Exercise:
Copy the part of the material that opens with the line containing "Go back to the previous track" and closes with the line containing "Viewport: 340px width, 605px", keeping each line unchanged.

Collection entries
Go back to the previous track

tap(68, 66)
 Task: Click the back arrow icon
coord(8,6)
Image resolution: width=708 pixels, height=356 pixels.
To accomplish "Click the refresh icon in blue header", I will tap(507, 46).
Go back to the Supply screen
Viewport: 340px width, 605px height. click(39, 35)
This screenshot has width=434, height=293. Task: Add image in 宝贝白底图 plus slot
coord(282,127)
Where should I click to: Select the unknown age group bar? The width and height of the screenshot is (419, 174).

...

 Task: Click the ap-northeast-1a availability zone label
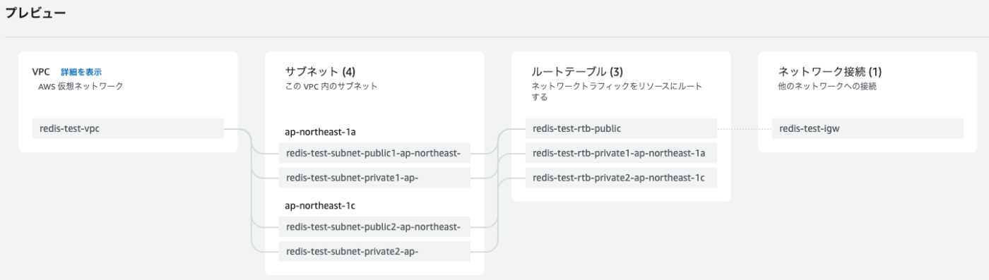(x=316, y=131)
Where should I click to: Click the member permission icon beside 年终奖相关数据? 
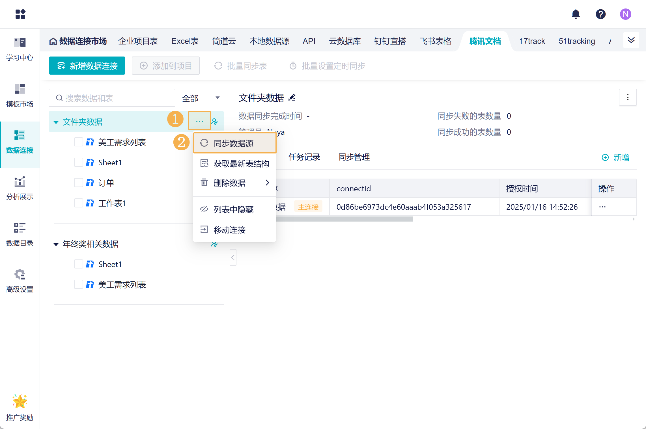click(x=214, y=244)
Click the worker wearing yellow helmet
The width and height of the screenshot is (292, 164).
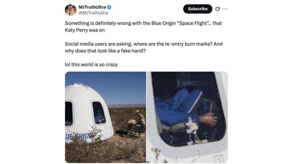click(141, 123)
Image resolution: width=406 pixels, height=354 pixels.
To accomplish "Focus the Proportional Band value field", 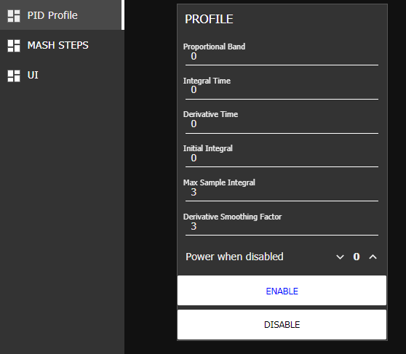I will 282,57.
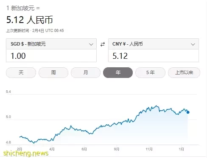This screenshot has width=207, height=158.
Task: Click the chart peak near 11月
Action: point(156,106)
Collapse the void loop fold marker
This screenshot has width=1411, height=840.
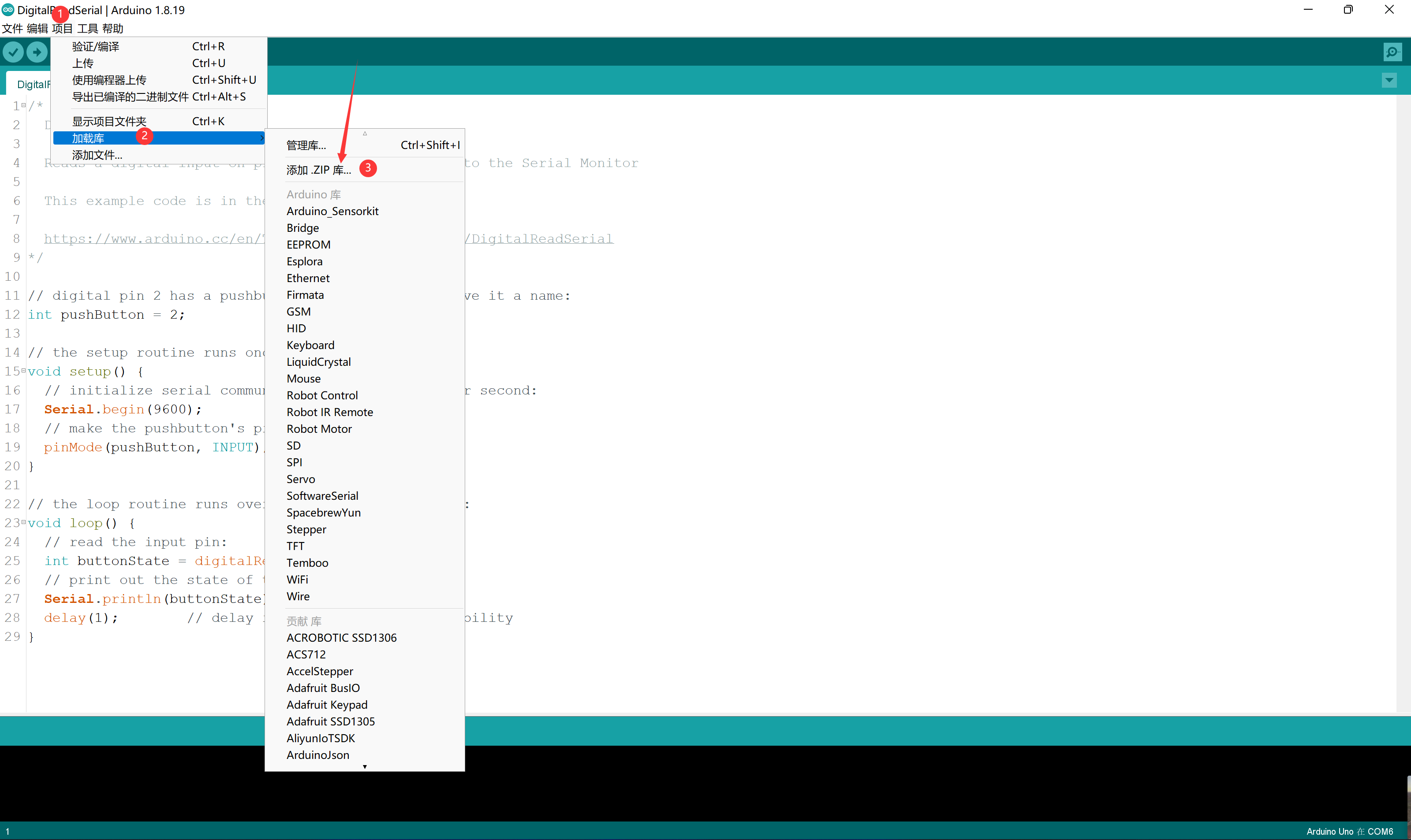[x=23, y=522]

Solution to this task:
Go back to the previous track

tap(68, 66)
 Task: Click the back arrow icon
coord(8,6)
Image resolution: width=708 pixels, height=356 pixels.
To accomplish "Click the refresh icon in blue header", I will tap(507, 46).
Go back to the Supply screen
Viewport: 340px width, 605px height. click(39, 35)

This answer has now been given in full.